1

I created a pass-through wrapper class around an existing class from sklearn and it does not behave as expected:

import pandas as pd
from sklearn.preprocessing import OrdinalEncoder

tiny_df = pd.DataFrame({'x': ['a', 'b']})

class Foo(OrdinalEncoder):

    def __init__(self, *args, **kwargs):
        super().__init__(self, *args, **kwargs)
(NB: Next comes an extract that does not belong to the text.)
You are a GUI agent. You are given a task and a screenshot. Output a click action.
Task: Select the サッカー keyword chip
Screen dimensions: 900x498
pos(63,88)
    def fit(self, X, y=None):
        super().fit(X, y)
        return self


oe = OrdinalEncoder()
oe.fit(tiny_df) # works fine
foo = Foo()
foo.fit(tiny_df) # fails

The relevant part of the error message I receive is:

~\.conda\envs\pytorch\lib\site-packages\sklearn\preprocessing\_encoders.py in _fit(self, X, handle_unknown)
     69                         raise ValueError("Unsorted categories are not "
     70                                          "supported for numerical categories")
---> 71             if len(self._categories) != n_features:
     72                 raise ValueError("Shape mismatch: if n_values is an array,"
     73                                  " it has to be of shape (n_features,).")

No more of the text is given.